[Collected data entries]
---

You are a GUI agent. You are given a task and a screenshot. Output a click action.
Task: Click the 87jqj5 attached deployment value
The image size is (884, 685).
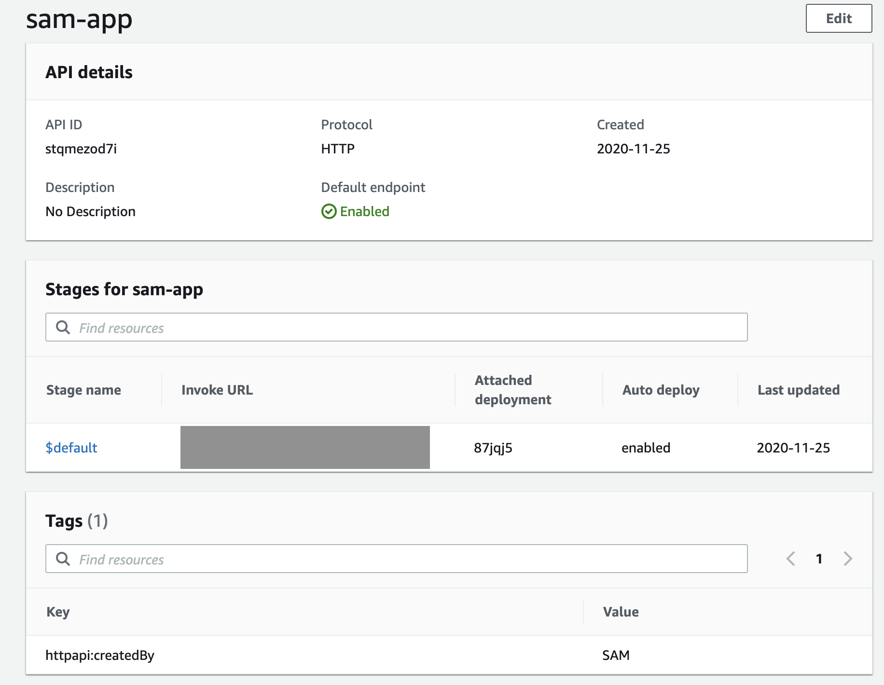click(x=493, y=448)
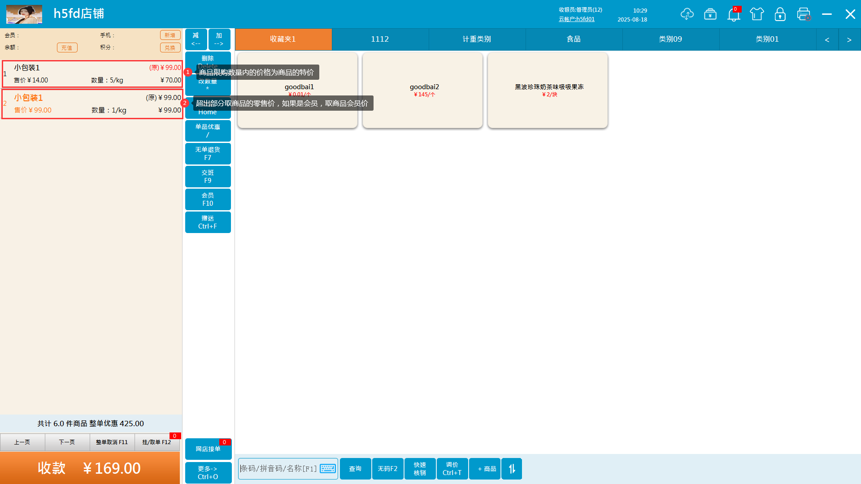The image size is (861, 484).
Task: Click the 加 quantity increase button
Action: (x=219, y=39)
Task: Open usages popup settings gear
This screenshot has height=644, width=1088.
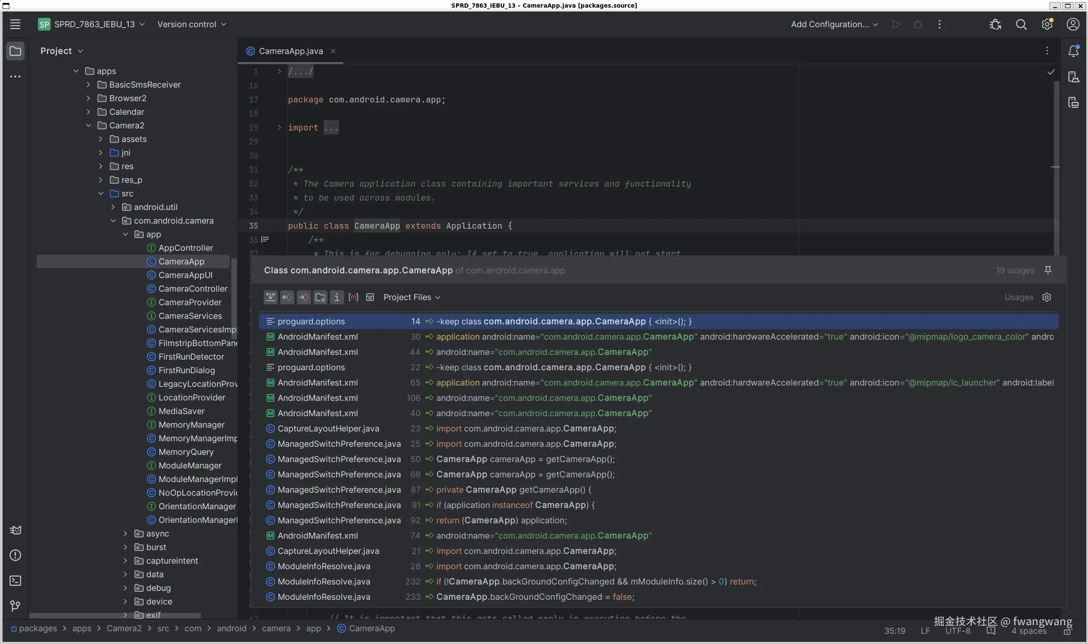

---

TASK REQUIREMENTS: Your copy should hold exactly the lines from the one with "Task: Click the 87jqj5" through the final line of the records, both ends included, and no pictures.

RESULT:
Task: Click the 87jqj5 attached deployment value
The image size is (884, 685).
click(x=493, y=448)
The image size is (861, 484).
Task: Click the 加 quantity increase button
Action: (x=219, y=39)
Task: Open usages popup settings gear
This screenshot has height=644, width=1088.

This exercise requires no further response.